Joystiq interviews DeathSpank's Ron Gilbert


Described as "the perfect melding of a Monkey Island style adventure game with the wicked RPG gameplay of Diablo," Ron Gilbert's episodic endeavor also formed part of our recent GDC interview with Hothead Games. Though the Orphans of Justice still have quite a bit of growing up to do, we quickly quizzed designer Ron about Deathspank's upcoming lampooning of adventure game heroes, as well as the series' inevitable downward spiral in quality after the, uh, 600,000th episode.


How much can you say about DeathSpank at this point?

Ask and I'll say "no comment" if I can't. [laughs]

You initially said that you had this idea for the game and went from publisher to publisher until you finally got Hothead to say, "Okay, we're gonna make it." How did that come about?

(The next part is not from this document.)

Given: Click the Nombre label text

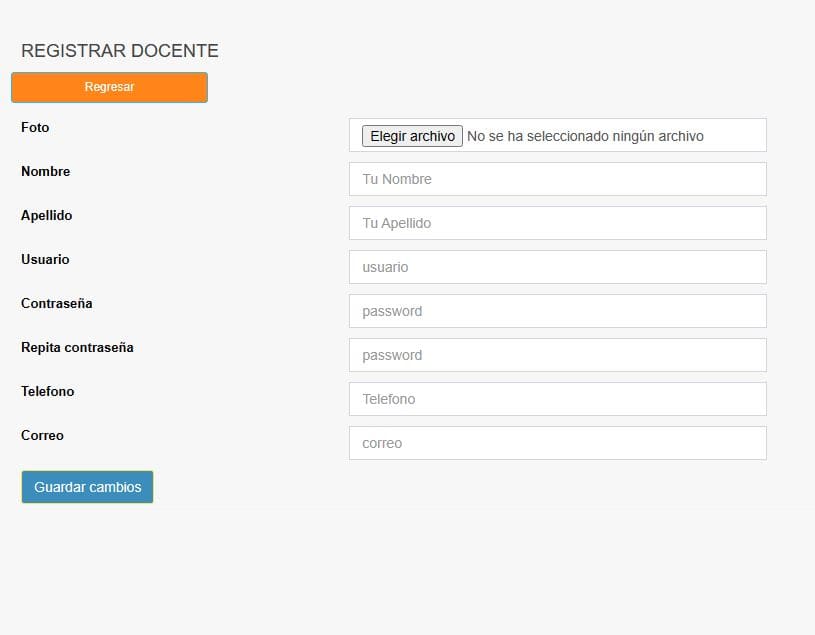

Well, I started working with them on the Penny Arcade stuff for several months or so, and I thought "You know what, I'm gonna run DeathSpank by them." They're doing the Penny Arcade game which is very funny, and the sensibilities of the Penny Arcade game I think match very well with Deathspank. I sent the design off to them and they really liked it, which was really good to me because I think they saw in the humor of the game, you know, what was going to be really interesting about it. That was the thing I was having a lot of trouble with at other publishers. Also, I really wanted to do the game from the very beginning as an episodic game. Larger publishers, EA, Activision, all these people, are just not set up to do episodic games. I was kind of being pushed by a lot of people to turn it into a very large game, which I didn't want to do, and since Hothead is really focused on episodic, I think that just worked out really well.

And from Hothead's perspective, what did you see in this game that made you want to work on it?

Joel DeYoung, producer of Penny Arcade Adventures: Well, it's hilarious. We think it's going to be a funny game and, like Ron said, we are focused on episodic and this is very well aligned with what we're already doing with Penny Arcade. We just think it's going to be a great game.

How does the gameplay compare to that found in Penny Arcade Adventures?

Ron: It's a little bit different in a couple of areas. The RPG that's in Penny Arcade is kind of a turn-based, almost Final Fantasy-like RPG. The RPG in Deathspank is much more like Diablo or Zelda. It's all action-based, and it's about collecting items and growing your character in those ways. The adventure game part of Deathspank is probably a lot more of a hardcore adventure game. People who have played Monkey Island are really going to recognize the intricate puzzle structure that goes into Deathspank.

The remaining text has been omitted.